2. Allergic reactions: exposure of an antigen to a previously sensitized (exposed) subject can immediately trigger allergic reactions. If sensitized by IgE antibodies attached to their surface membranes will degranulate when exposed to the appropriate antigen and release histamine, ATP and other mediators. 
3. Drugs and other foreign compounds: morphine, dextran, antimalarial drugs, dyes, antibiotic bases, alkaloids, amides, quaternary ammonium compounds, enzymes (phospholipase C). Penicillins, Tetracyclines, Basic drugs- amides, amidines, diamidines, Toxins, venoms, Proteolytic enzymes, Bradykinin, Kallidin, & Substance P  [Src]

Missing the bacteria that produce DAO and having the MAO mutation is a major part of [someone] issues.

This triggered some lateral thinking (Edward de Bono fan here). Histamine comes from mast cells. Mast cells contains TWO items:

• histamines
• heparin

What it the histamine problem was not the primary effect but the side effect?

Suppose the body is sending out a chemical message for heparin and the histamine effect is just a side effect.

Heparin is something that I am familiar with, as well as mild coagulation defects. Heparin is not a single chemical but a complex mixture of chemicals. It impacts multiple stages of coagulation.

Suppose that the natural heparin produced by the body has a defect. They do – I know from personal experience. I have the prothrombin G20210a-mutation and have been on heparin. The plead from the body for heparin provides the heparin — but it is not a complete heparin. The body keeps asking for heparin…. causing more and more histamine to be released.

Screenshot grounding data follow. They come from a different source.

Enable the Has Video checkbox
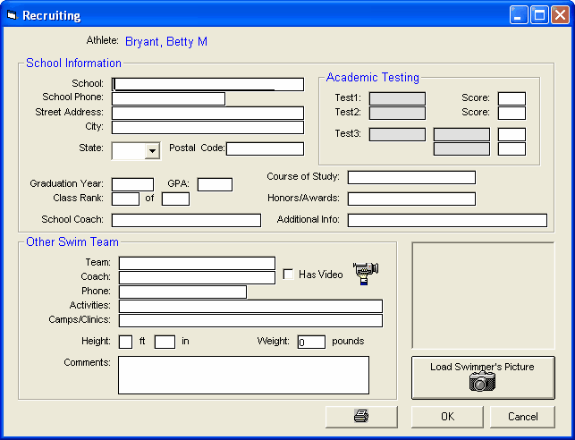 point(289,275)
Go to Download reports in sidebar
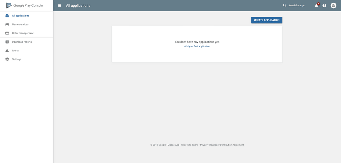Screen dimensions: 341x163 coord(22,42)
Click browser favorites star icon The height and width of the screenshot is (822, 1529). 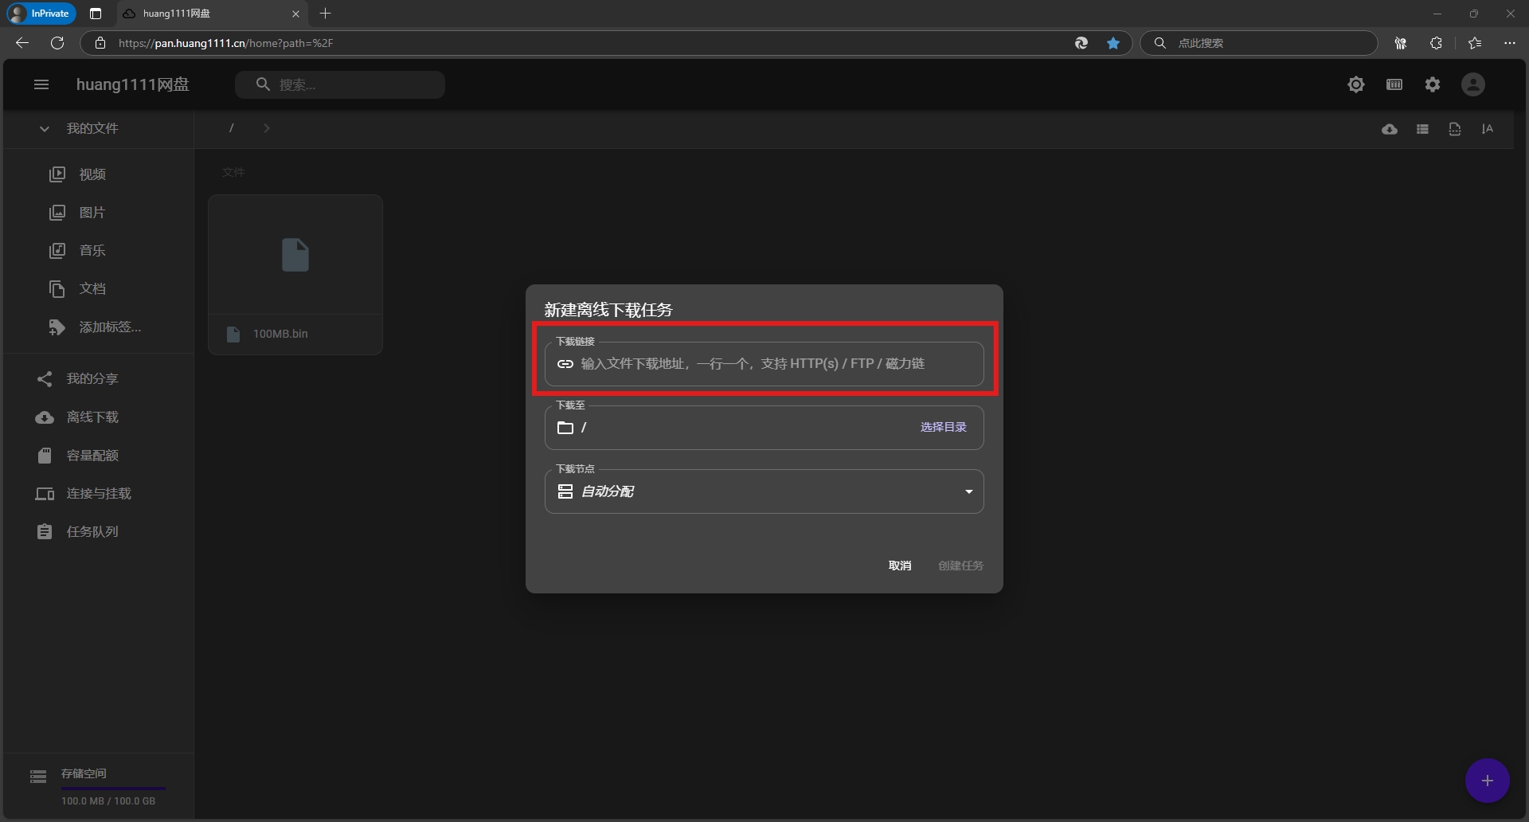click(1113, 43)
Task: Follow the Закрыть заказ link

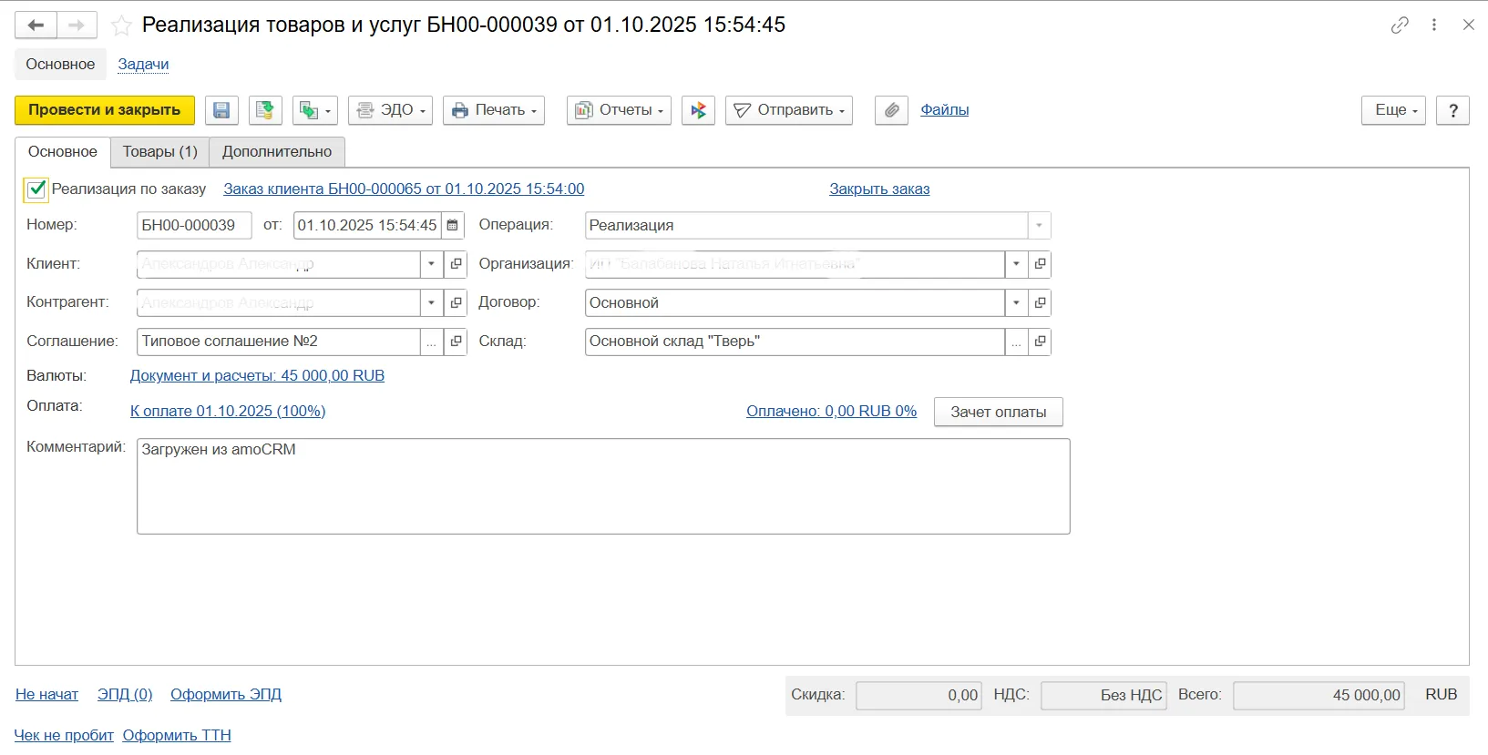Action: tap(879, 189)
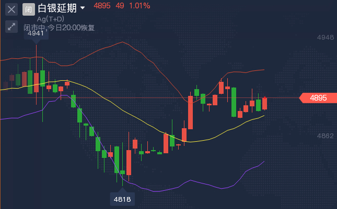Click the 白银延期 title text
This screenshot has width=337, height=209.
coord(57,8)
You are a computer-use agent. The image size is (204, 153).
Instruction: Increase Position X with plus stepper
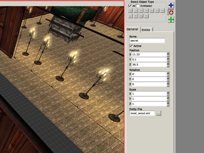(x=168, y=53)
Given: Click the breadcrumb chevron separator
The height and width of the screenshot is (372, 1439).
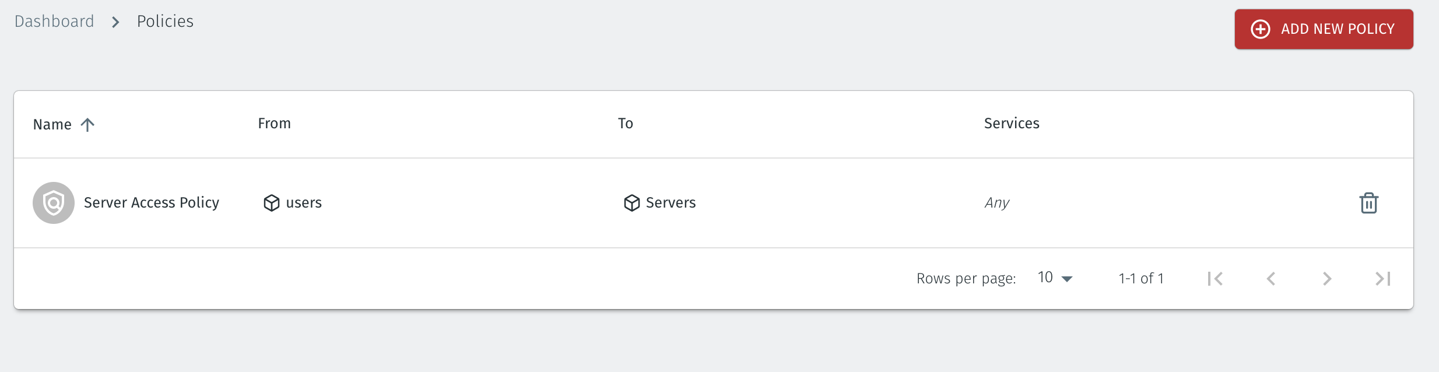Looking at the screenshot, I should (x=115, y=22).
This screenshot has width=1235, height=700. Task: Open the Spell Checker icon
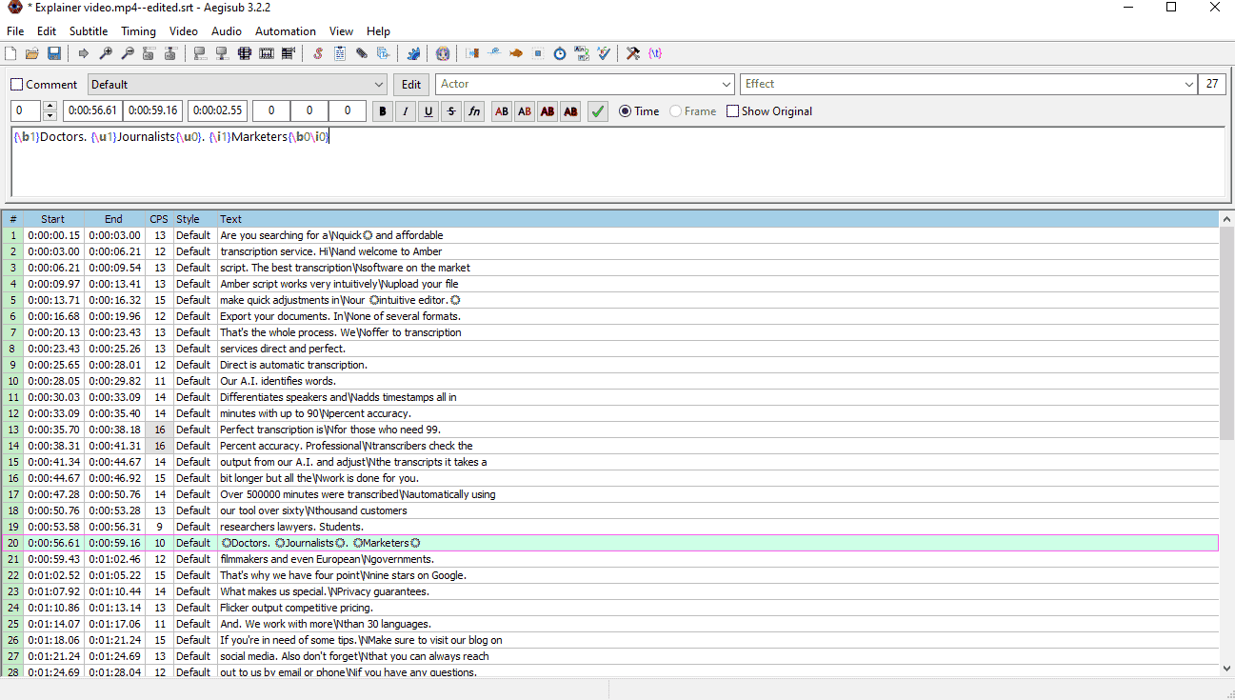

The naive approach to test this hypothesis would be to take heparin!

Any Evidence?

The involvement of coagulation factors, such as tissue factor and fibrinogen, in the pathogenesis of asthma has been reported. The finding of platelet activation in asthma also indicates a link between bronchial inflammation and hemostasis. The pathogenesis of mast celldegranulation and CSU was also shown to be associated with the activation of hemostatic factors such as fibrinogen and FXIIa.

Hemostasis in Allergy. [2018]

Chronic spontaneous urticaria (CSU) [HIVES] is a common skin disorder characterized by daily or almost daily recurring skin edema and flare with itch. Recently, the activation of the blood coagulation cascade has been suggested to be involved in CSU, but the trigger of the coagulation cascade remains unclear.

Chronic spontaneous urticaria and the extrinsic coagulation system. [2018]

Mast cell heparin released upon activation provides negatively charged surfaces for factor XII (FXII) binding and auto-activation. Activated FXII, the initiating serine protease in both the contact and the intrinsic coagulation system, activates factor XI and prekallikrein, respectively. FXII-mediated bradykinin (BK) formation has been proven in the human plasma of anaphylactic patients as well as in experimental models of anaphylaxis.

The Mast Cell, Contact, and Coagulation System Connection in Anaphylaxis. [2017]

Has it been tried?

• ” The inhibitory action of medium molecular weight heparinyl phenylalanine (MHF) on the type I allergic reaction was due to a reduction or delay in histamine release from mast cells. MHF may be a potent anti-allergic agent. ” [2019]
• ” Chondroitin sulfate and Heparin may inhibit secretion of histamine from rat connective tissue MC, but their effect on human MC remains unknown.  ” [2018]

Bottom Line

This is just a hypothesis. I could not find any paper on testing for inherited coagulation defects of patients with histamine issues. The hypothesis is a feedback loop caused by ‘corrupt heparin’ being produced and the body asking for complete heparin. The over production of histamine is a side effect of this loop.